WHAT YOU WILL DO
Without changing a character, output all of the records.

DATA RECORDS
+ + + + + + +
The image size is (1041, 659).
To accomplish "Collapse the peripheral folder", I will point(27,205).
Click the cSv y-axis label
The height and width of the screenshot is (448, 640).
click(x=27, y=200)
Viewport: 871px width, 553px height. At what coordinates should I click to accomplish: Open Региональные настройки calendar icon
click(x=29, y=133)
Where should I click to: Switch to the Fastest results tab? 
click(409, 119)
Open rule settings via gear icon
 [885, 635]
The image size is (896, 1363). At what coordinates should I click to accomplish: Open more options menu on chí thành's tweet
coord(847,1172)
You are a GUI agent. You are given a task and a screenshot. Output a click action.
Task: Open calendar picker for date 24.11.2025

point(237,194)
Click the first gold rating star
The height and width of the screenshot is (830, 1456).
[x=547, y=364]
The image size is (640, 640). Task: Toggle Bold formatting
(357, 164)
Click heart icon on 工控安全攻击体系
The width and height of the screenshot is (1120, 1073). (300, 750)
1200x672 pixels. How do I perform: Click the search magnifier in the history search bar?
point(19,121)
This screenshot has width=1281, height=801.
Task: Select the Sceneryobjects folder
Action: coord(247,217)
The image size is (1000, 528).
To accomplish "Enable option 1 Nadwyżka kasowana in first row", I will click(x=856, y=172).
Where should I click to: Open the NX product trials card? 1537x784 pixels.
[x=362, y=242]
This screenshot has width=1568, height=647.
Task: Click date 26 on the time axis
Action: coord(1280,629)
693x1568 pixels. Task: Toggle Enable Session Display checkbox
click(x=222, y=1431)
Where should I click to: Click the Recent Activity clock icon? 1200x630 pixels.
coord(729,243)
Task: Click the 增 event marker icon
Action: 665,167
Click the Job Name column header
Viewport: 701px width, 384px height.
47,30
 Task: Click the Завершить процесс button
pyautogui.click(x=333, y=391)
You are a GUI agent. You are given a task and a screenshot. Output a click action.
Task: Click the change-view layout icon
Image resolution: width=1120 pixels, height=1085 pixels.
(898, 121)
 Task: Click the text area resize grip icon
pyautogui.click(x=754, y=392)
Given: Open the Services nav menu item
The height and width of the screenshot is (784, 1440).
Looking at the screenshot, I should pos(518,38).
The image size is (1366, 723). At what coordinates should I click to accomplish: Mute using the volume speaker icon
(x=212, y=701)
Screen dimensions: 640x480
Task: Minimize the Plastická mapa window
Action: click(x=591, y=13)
+ + + + + + +
RESULT OF THIS TASK
The image size is (1041, 659).
To accomplish "Collapse the peripheral folder", I will point(27,205).
Click the cSv y-axis label
The height and width of the screenshot is (448, 640).
click(x=27, y=200)
Viewport: 871px width, 553px height. At what coordinates should I click to accomplish: Open Региональные настройки calendar icon
click(x=29, y=133)
Where should I click to: Switch to the Fastest results tab? 
click(409, 119)
Open rule settings via gear icon
 [885, 635]
The image size is (896, 1363). At what coordinates should I click to accomplish: Open more options menu on chí thành's tweet
coord(847,1172)
You are a GUI agent. You are given a task and a screenshot. Output a click action.
Task: Open calendar picker for date 24.11.2025

point(237,194)
Click the first gold rating star
The height and width of the screenshot is (830, 1456).
[x=547, y=364]
The image size is (640, 640). Task: Toggle Bold formatting
(357, 164)
Click heart icon on 工控安全攻击体系
The width and height of the screenshot is (1120, 1073). (300, 750)
1200x672 pixels. How do I perform: Click the search magnifier in the history search bar?
point(19,121)
This screenshot has width=1281, height=801.
Task: Select the Sceneryobjects folder
Action: coord(247,217)
The image size is (1000, 528).
To accomplish "Enable option 1 Nadwyżka kasowana in first row", I will click(x=856, y=172).
Where should I click to: Open the NX product trials card? 1537x784 pixels.
[x=362, y=242]
This screenshot has width=1568, height=647.
Task: Click date 26 on the time axis
Action: coord(1280,629)
693x1568 pixels. Task: Toggle Enable Session Display checkbox
click(x=222, y=1431)
Where should I click to: Click the Recent Activity clock icon? 1200x630 pixels.
coord(729,243)
Task: Click the 增 event marker icon
Action: 665,167
Click the Job Name column header
Viewport: 701px width, 384px height.
47,30
 Task: Click the Завершить процесс button
pyautogui.click(x=333, y=391)
You are a GUI agent. You are given a task and a screenshot. Output a click action.
Task: Click the change-view layout icon
Image resolution: width=1120 pixels, height=1085 pixels.
(898, 121)
 Task: Click the text area resize grip icon
pyautogui.click(x=754, y=392)
Given: Open the Services nav menu item
The height and width of the screenshot is (784, 1440).
Looking at the screenshot, I should pos(518,38).
The image size is (1366, 723). At what coordinates should I click to accomplish: Mute using the volume speaker icon
(x=212, y=701)
Screen dimensions: 640x480
Task: Minimize the Plastická mapa window
Action: click(x=591, y=13)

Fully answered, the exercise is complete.